• [WHAT TO PRODUCE] Copy nothing but the lines from the one containing "Where should I click to: Select" through the last line of the records, repeated exactly and without pictures.

• [Data excerpts]
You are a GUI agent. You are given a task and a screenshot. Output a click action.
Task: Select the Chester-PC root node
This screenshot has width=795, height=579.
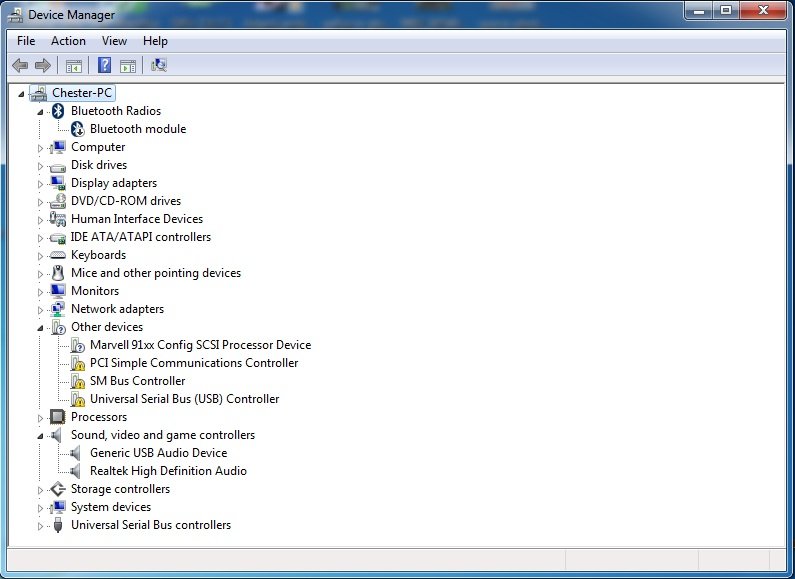[83, 93]
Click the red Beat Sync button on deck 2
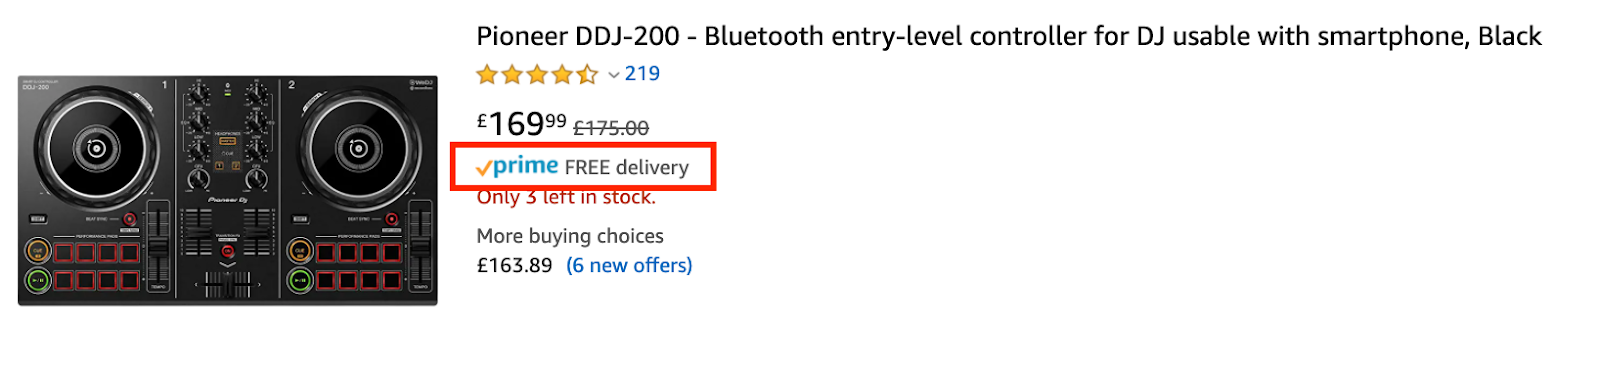 [x=391, y=219]
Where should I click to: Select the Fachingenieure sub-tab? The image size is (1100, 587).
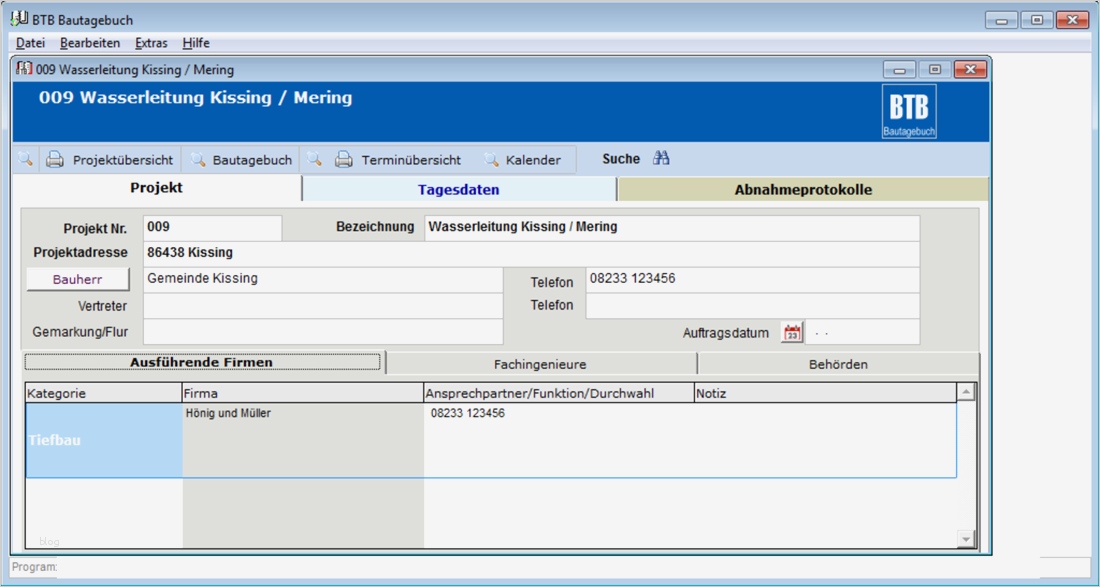click(540, 364)
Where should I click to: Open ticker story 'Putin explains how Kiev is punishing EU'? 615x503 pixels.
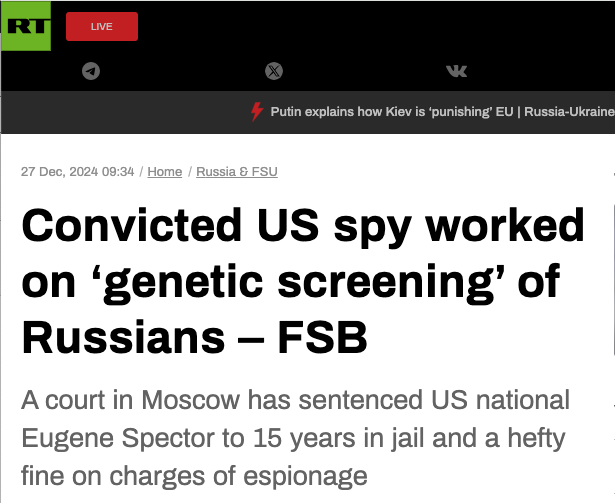392,112
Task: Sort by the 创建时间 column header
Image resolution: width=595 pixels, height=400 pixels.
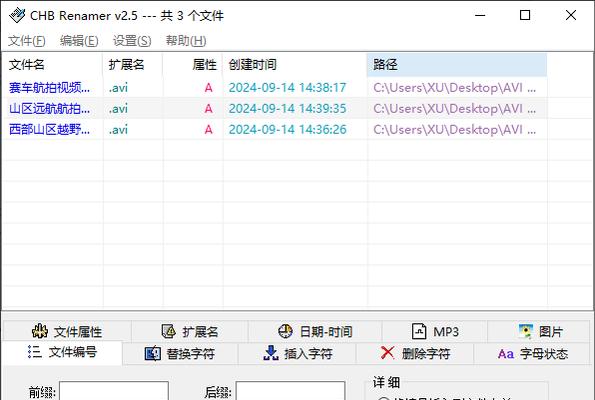Action: [x=295, y=65]
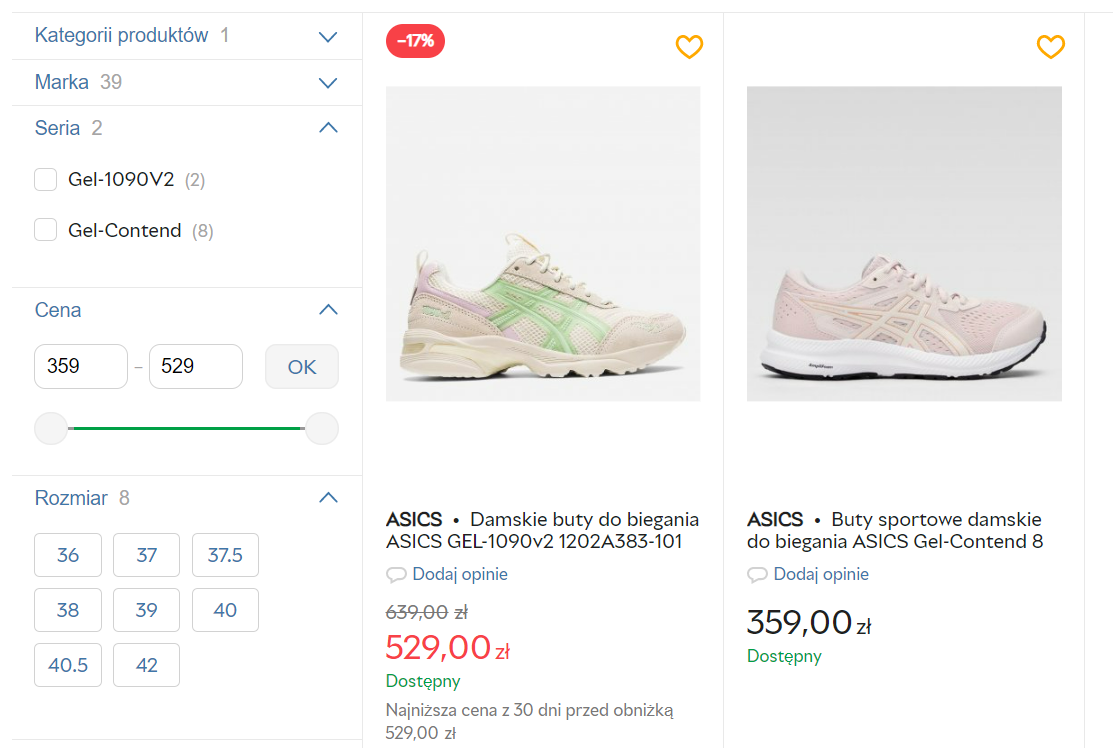Add the GEL-1090v2 shoe to favorites

tap(689, 47)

• [TASK ANSWER]
Where should I click to: Select the Fachingenieure sub-tab? The image size is (1100, 587).
click(540, 364)
Where should I click to: Open ticker story 'Putin explains how Kiev is punishing EU'? 615x503 pixels.
392,112
Task: Sort by the 创建时间 column header
Image resolution: width=595 pixels, height=400 pixels.
Action: [x=295, y=65]
Add the GEL-1090v2 shoe to favorites

tap(689, 47)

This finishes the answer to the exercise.